Cardica (Redwood City, California) reported completing enrollment of about 220 patients in a pivotal clinical trial in U.S. and Europe to evaluate safety/efficacy of its PAS-Port Proximal Anastomosis System during coronary artery bypass graft (CABG) surgery. The PAS-Port system, commercially available in Japan and Europe, creates a secure connection, or anastomosis, between a vein graft and the aorta, the main artery in the human body, during bypass procedures, Cardica said. The trial is being conducted in the U.S. under an Investigational Device Exemption. Two venous bypass grafts were randomly selected in each patient to be connected to the aorta using either the PAS-Port device or the conventional hand-sewn technique. Patients will receive a follow-up angiogram nine months after their procedure to determine patency (degree of openness of the vein graft) of both PAS-Port and control grafts. If the results of this trial are favorable, the company plans to submit a 510(k) application for the PAS-Port system to the FDA in early 2008. The PAS-Port system is designed to allow the surgeon to load the bypass graft and rapidly complete the anastomosis, typically in about two minutes, with little or no injury to the bypass graft vessel or the aorta. Cardica makes automated anastomosis systems for coronary artery bypass graft (CABG) surgery.

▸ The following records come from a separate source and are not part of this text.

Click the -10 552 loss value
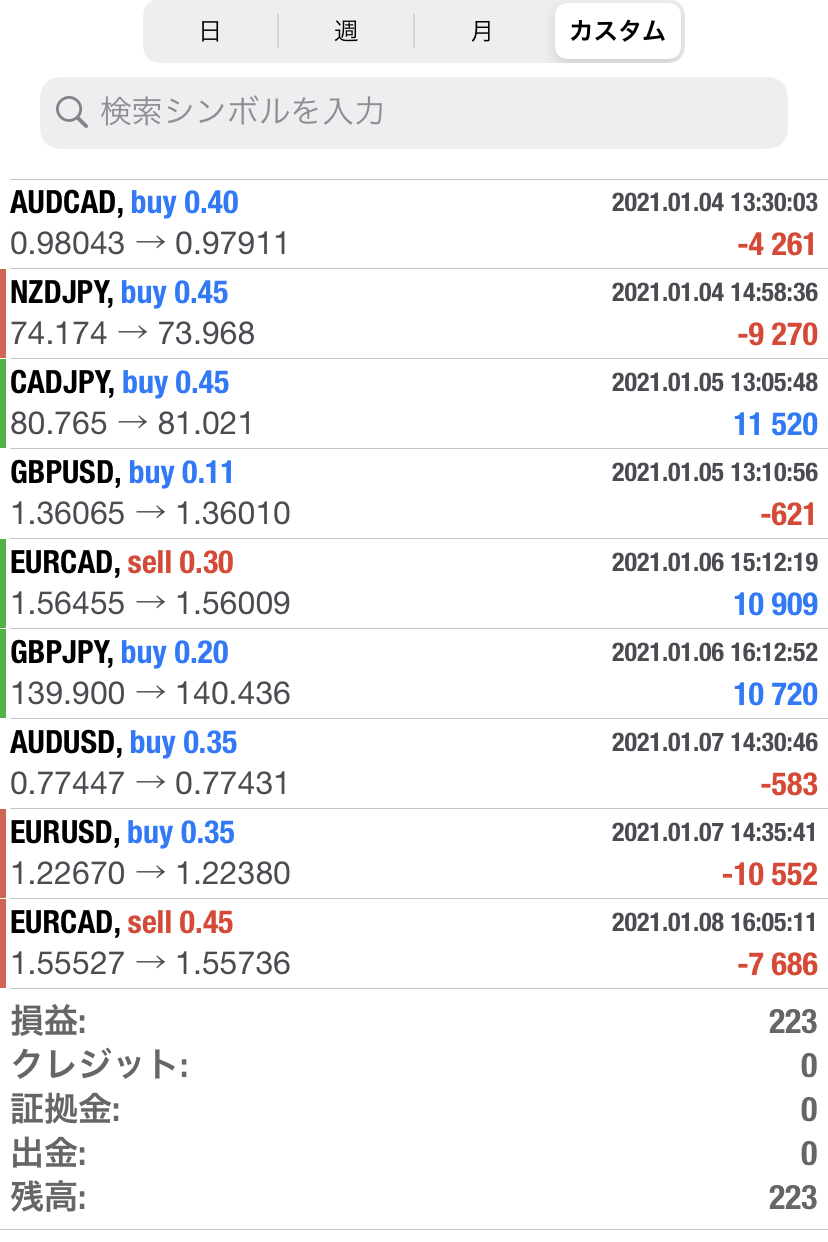 (769, 875)
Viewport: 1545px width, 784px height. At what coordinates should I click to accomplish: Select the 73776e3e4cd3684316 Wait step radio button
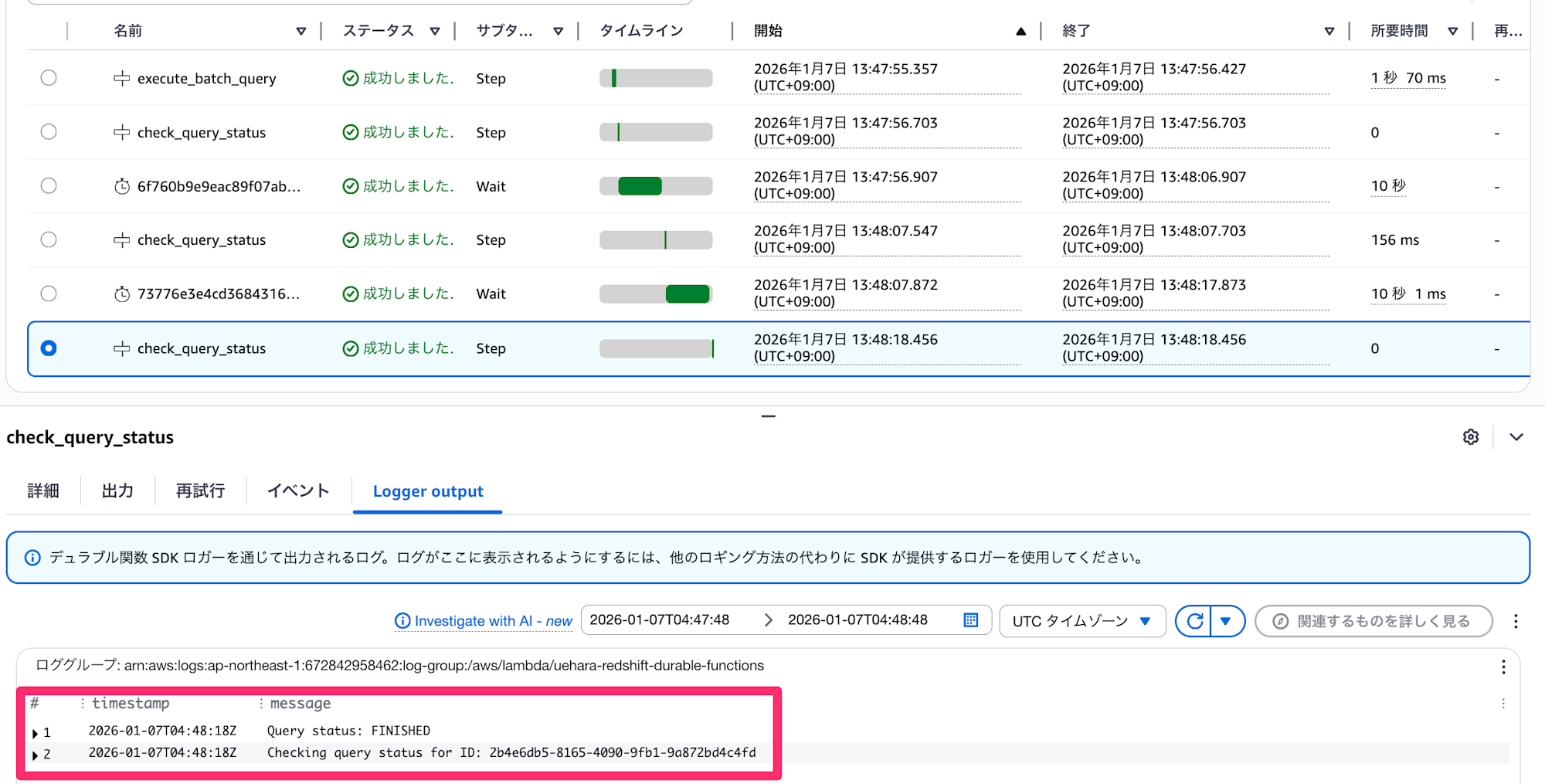pos(49,294)
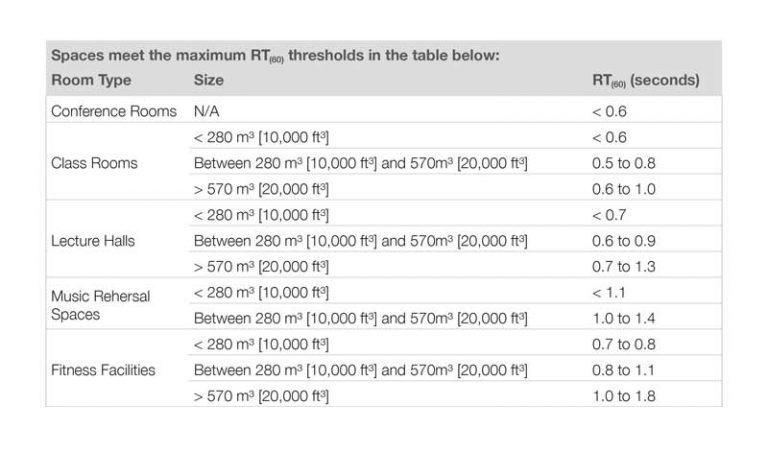Screen dimensions: 768x452
Task: Click the 0.6 to 1.0 RT value
Action: [x=624, y=189]
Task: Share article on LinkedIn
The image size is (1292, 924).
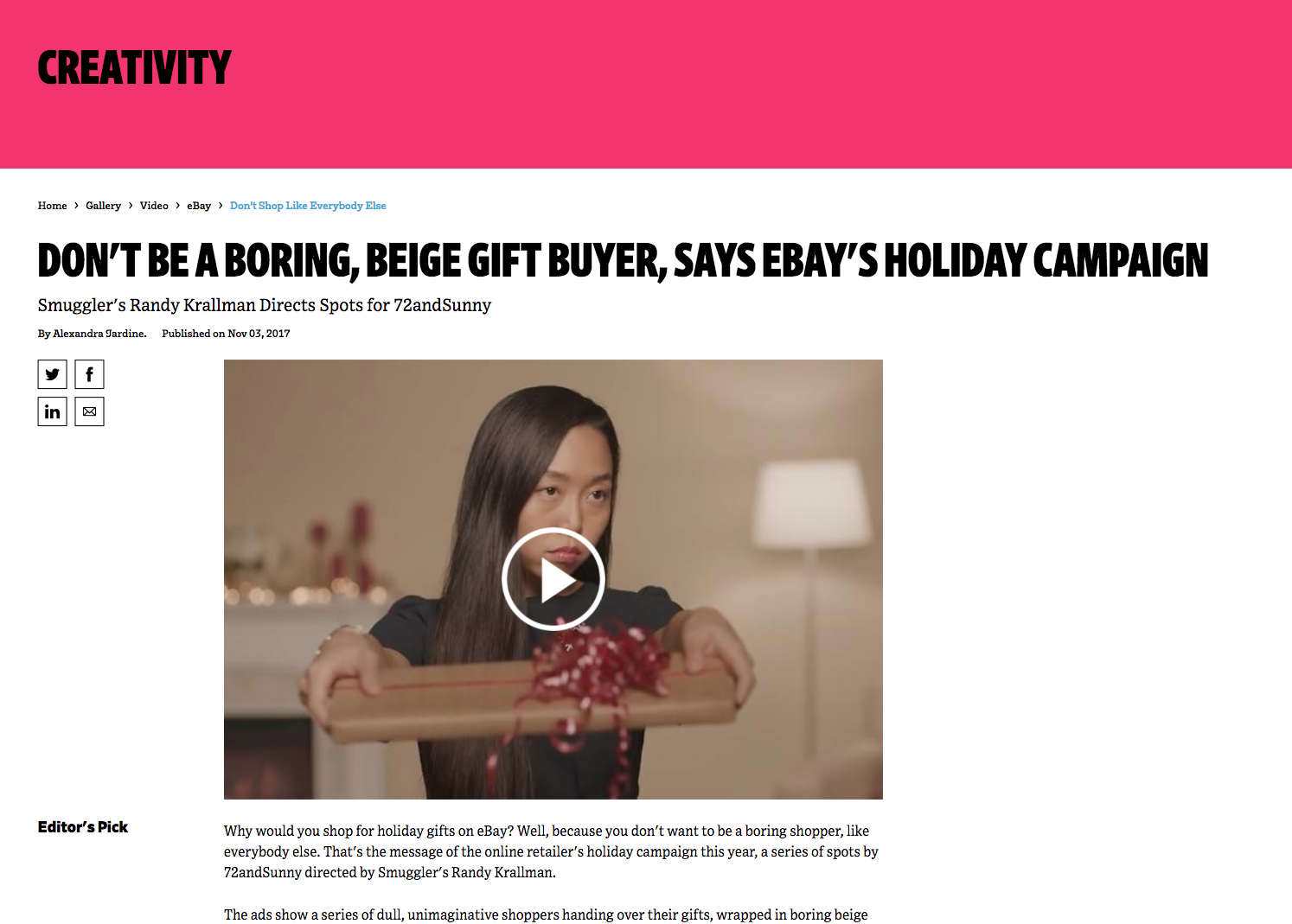Action: pyautogui.click(x=52, y=411)
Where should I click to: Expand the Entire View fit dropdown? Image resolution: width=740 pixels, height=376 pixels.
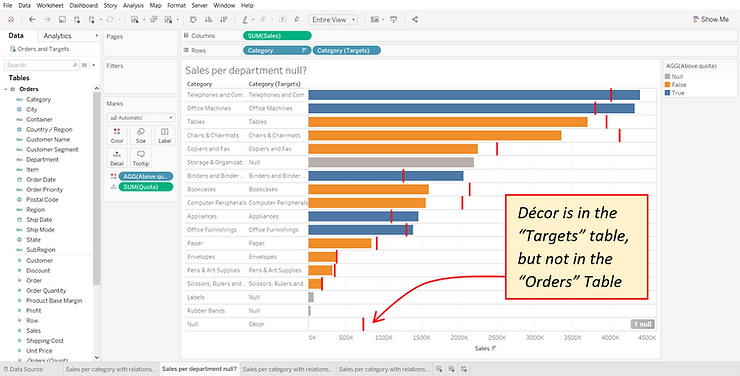coord(333,19)
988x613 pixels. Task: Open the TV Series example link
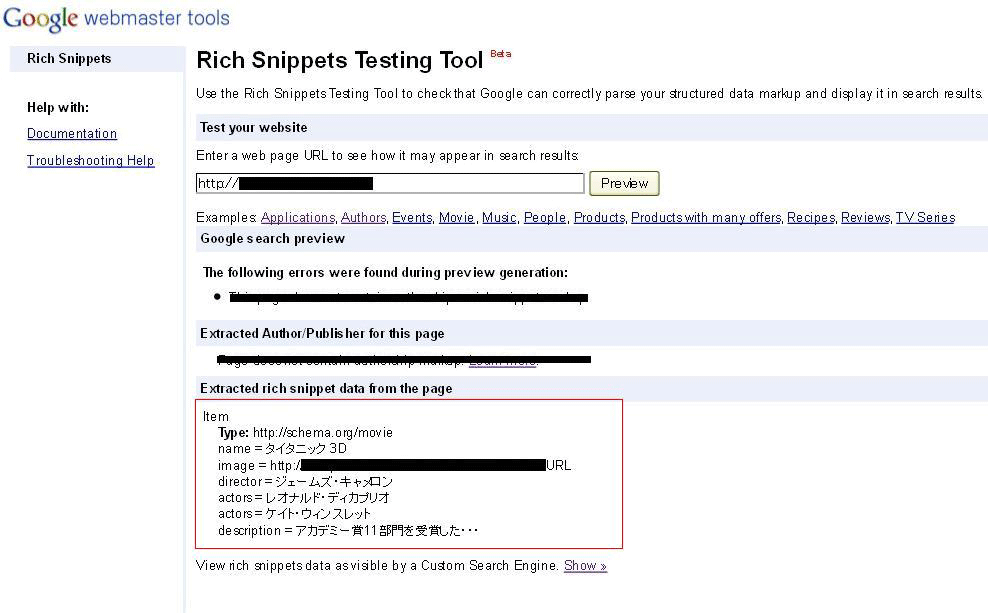click(925, 217)

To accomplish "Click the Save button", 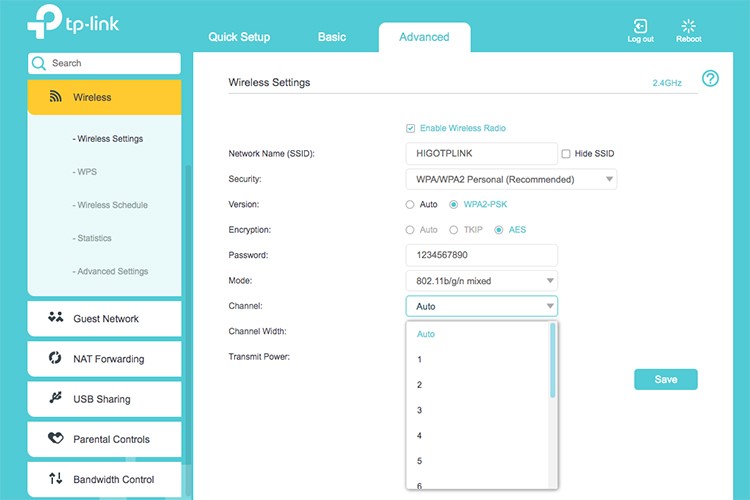I will click(665, 379).
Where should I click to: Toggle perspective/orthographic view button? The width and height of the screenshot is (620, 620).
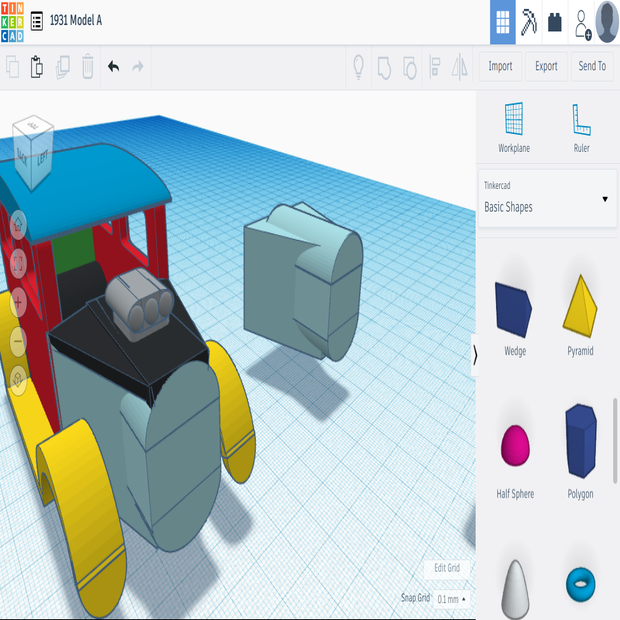click(x=18, y=379)
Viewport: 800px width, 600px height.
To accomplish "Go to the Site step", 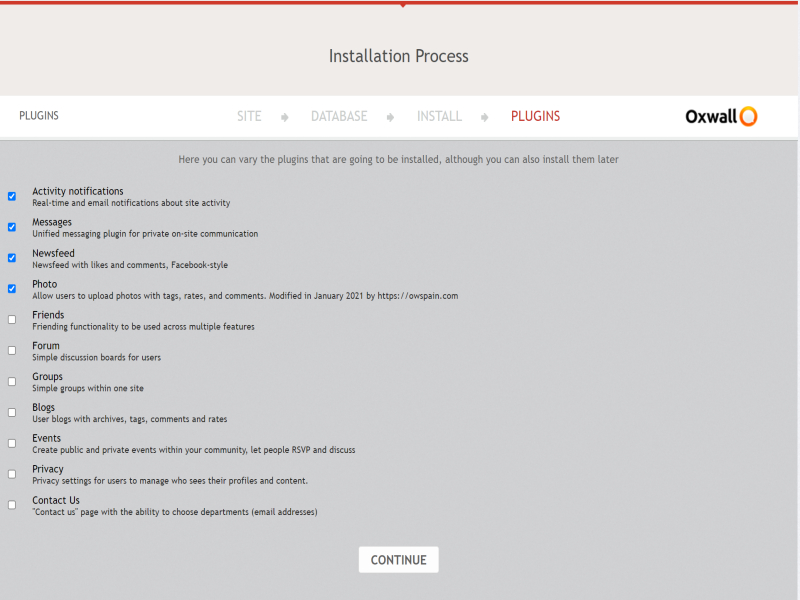I will (x=249, y=116).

CryoCath Technologies (Montreal) said it has received FDA approval to expand its pivotal Investigational Device Exemption STOP AF trial for Arctic Front to the full cohort of patients in all 20 centers. The trial is designed to demonstrate Arctic Front's clinical and therapeutic effectiveness in treating paroxysmal Atrial Fibrillation (AF) when compared to traditional medical therapy. CryoCath develops cryotherapy products to treat cardiovascular disease.

Ingenuity Systems (Redwood City, California) has launched IPA-Tox, a pathways-driven molecular toxicology solution designed to enable researchers to understand safety issues associated with new drug candidates. Ingenuity Pathways Analysis 5.0 (IPA) is a software application intended to enable researchers to model, analyze, and understand the complex biological systems at the core of life science research. IPA is deployed in all major pharmaceutical companies and hundreds of biotechnology companies and academic institutions globally. It supports analysis of all experimental platforms, and is used at all stages of the drug discovery and development process, from target identification and validation to identification of biomarkers, predictive toxicology, and pharmacogenomics, the company said. Ingenuity products include pathways analysis software and knowledge bases for biologists and bioinformaticians, and enterprise knowledge management infrastructure, content and services for leading pharmaceutical and biotech companies.